Peristiwa bermula saat RM tengah berada di Dusun Segaran, Desa Belimbing, Kecamatan Besuki. Kala itu, AGUS menghubungi korban dan meminta bertemu. Tanpa rasa curiga karena hubungan pertemanan yang sudah lama terjalin, RM meminjamkan sepeda motor Honda Scoopy miliknya dengan nomor polisi P 2619 EL kepada pelaku.
Namun, kepercayaan tersebut dikhianati. Hingga lima hari berlalu, Agus menghilang tanpa kabar. Upaya korban menghubungi pelaku berkali-kali tidak membuahkan hasil, hingga akhirnya RM memutuskan untuk melaporkan kejadian tersebut ke Polsek Besuki atas dugaan penggelapan. Pada Tanggal 02 Januari 2026.
Tak tinggal diam, korban melakukan penelusuran mandiri hingga mendatangi sekolah tempat Agus mengajar. Di sana, korban berhasil menemui pelaku dan langsung menggiringnya ke Mapolsek Panji untuk dimintai pertanggungjawaban. Namun kerap kali selalu menghindar dan belum bertanggungjawab atas perbuatannya.

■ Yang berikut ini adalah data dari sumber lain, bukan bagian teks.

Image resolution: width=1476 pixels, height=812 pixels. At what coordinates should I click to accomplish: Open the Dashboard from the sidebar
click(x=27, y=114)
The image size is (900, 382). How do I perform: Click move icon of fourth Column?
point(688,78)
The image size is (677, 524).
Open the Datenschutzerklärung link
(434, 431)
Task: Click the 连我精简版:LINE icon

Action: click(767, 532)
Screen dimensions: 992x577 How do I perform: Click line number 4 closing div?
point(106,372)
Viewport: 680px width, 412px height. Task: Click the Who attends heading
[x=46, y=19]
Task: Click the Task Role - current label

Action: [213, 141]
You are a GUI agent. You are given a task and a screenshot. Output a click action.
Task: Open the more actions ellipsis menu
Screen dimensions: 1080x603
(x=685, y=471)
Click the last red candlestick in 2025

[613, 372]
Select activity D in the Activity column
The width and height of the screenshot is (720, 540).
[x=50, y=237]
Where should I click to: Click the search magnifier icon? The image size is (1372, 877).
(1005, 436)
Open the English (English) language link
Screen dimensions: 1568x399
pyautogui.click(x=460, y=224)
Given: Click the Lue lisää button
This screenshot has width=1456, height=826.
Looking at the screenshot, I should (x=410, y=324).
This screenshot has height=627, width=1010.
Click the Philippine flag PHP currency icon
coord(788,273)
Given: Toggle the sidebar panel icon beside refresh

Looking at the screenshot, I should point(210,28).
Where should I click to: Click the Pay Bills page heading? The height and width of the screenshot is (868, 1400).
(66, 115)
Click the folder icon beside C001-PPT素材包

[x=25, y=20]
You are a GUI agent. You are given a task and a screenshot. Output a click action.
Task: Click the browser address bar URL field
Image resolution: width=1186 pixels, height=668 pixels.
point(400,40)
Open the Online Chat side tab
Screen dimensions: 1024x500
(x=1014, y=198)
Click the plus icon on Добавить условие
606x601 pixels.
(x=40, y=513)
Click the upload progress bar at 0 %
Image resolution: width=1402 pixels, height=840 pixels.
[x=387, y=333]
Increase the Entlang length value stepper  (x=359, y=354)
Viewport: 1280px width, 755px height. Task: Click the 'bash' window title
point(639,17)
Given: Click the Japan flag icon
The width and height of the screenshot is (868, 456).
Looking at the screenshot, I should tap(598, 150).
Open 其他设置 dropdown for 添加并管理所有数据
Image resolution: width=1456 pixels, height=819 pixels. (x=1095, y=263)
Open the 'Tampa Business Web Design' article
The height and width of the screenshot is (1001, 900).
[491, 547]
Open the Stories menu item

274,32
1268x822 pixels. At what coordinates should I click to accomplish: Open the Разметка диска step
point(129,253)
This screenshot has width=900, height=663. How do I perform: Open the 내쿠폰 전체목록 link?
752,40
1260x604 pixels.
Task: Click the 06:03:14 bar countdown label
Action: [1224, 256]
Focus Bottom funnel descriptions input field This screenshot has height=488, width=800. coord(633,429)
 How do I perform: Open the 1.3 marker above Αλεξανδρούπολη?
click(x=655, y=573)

Di hadapan petugas kepolisian dan kerabat korban, Agus mengakui perbuatannya. Ia berterus terang bahwa sepeda motor milik RM telah digadaikan tanpa izin di wilayah Besuki. Mirisnya, uang hasil gadai tersebut digunakan pelaku untuk membayar utang pribadinya.
Melalui mediasi di Polsek Panji, Agus akhirnya menandatangani surat pernyataan yang berisi komitmen untuk mengembalikan sepeda motor tersebut dalam jangka waktu yang telah ditentukan.
“Saya masih menunggu itikad baik dari yang bersangkutan (Agus). Namun, jika dalam batas waktu yang ditentukan motor saya tidak kembali, saya akan menempuh jalur hukum dengan melanjutkan proses laporan dugaan penggelapan ini,” tegas RM.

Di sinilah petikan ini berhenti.